=== Section Start ===
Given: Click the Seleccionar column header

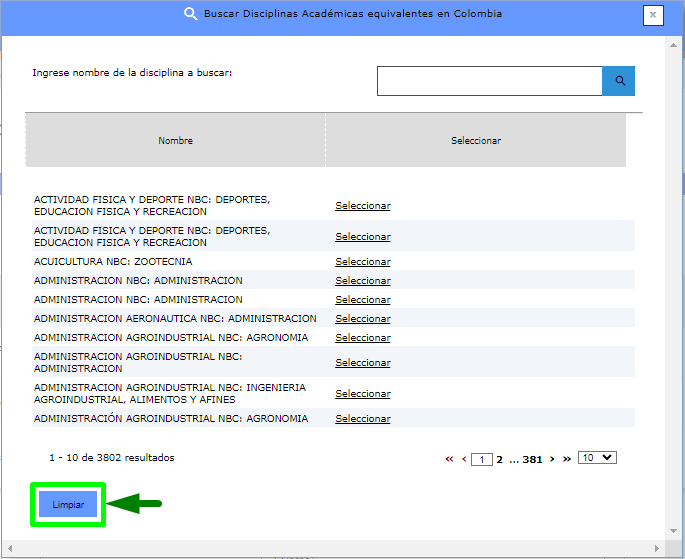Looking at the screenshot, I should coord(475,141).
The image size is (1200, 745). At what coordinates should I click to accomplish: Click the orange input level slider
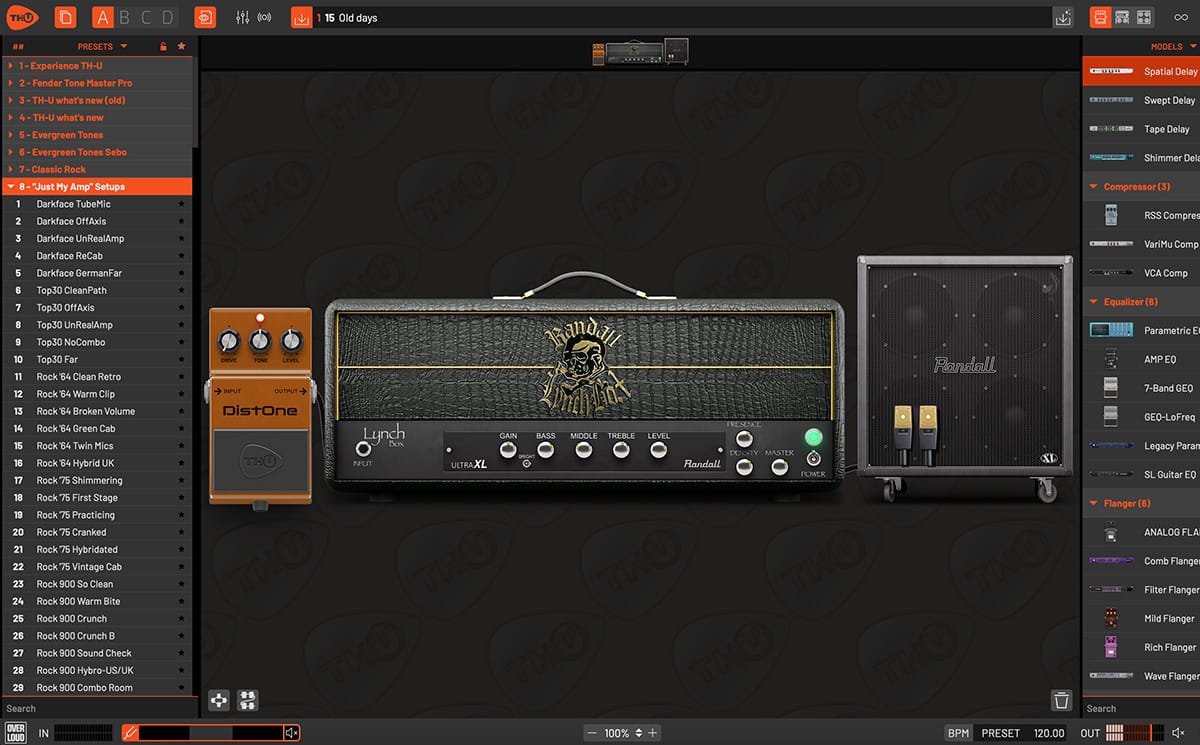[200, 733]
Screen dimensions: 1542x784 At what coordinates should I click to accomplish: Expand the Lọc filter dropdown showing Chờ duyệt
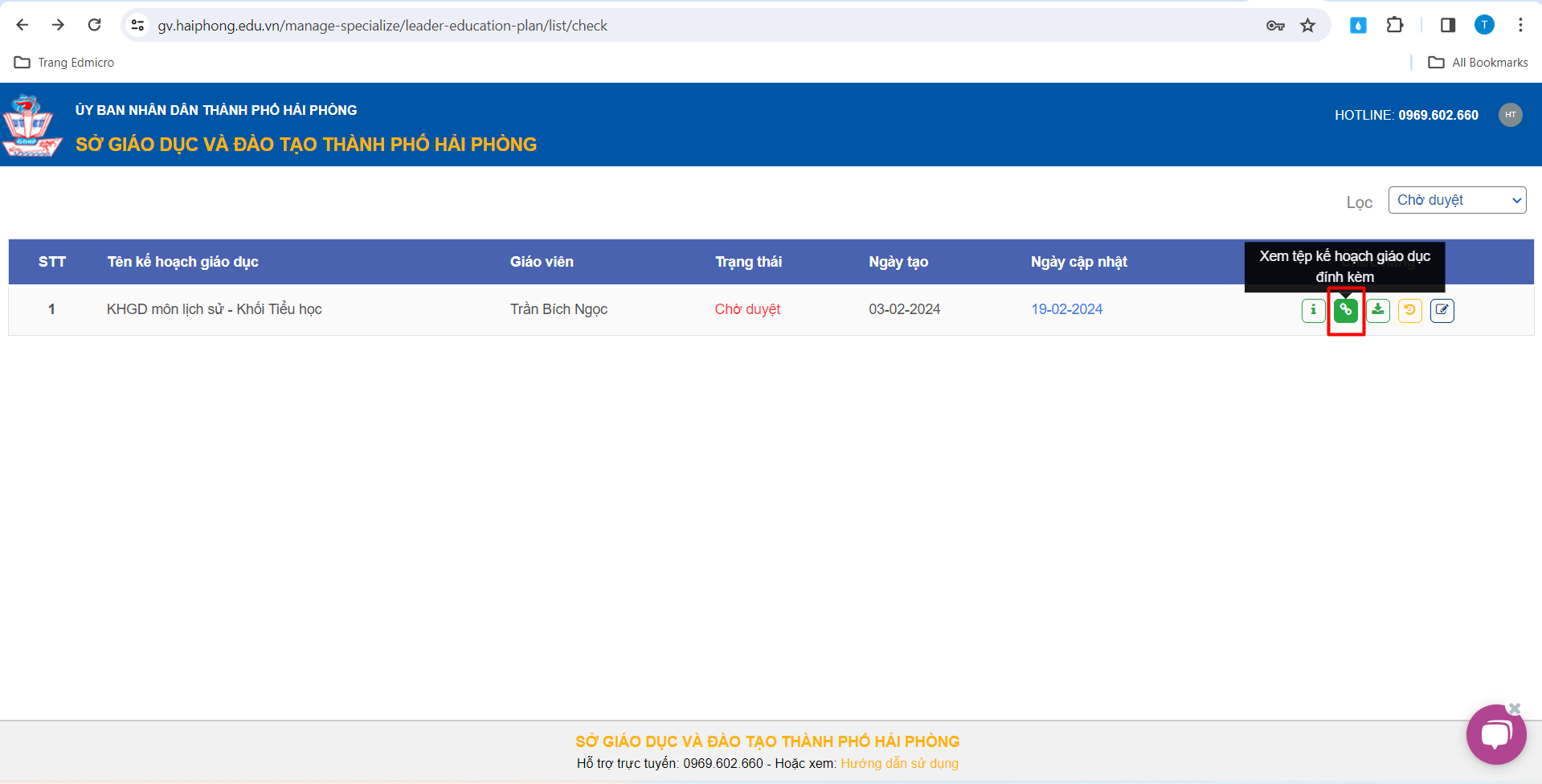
=== Section End ===
=== Section Start ===
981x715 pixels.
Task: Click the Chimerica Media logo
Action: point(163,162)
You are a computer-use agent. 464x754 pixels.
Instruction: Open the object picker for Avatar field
=== Section End ===
▶ [BRIEF]: Beginning with the line that contains "The image size" and ending with the line that contains "Screen dimensions: 1542x784", reproduce the listing exactly, pictures excluded.

▶ [COMPLETED TASK]:
The image size is (1200, 745). At what coordinates should I click to accomplish: Click the orange input level slider
[200, 733]
Screen dimensions: 1542x784 At what coordinates should I click to accomplish: Expand the Lọc filter dropdown showing Chờ duyệt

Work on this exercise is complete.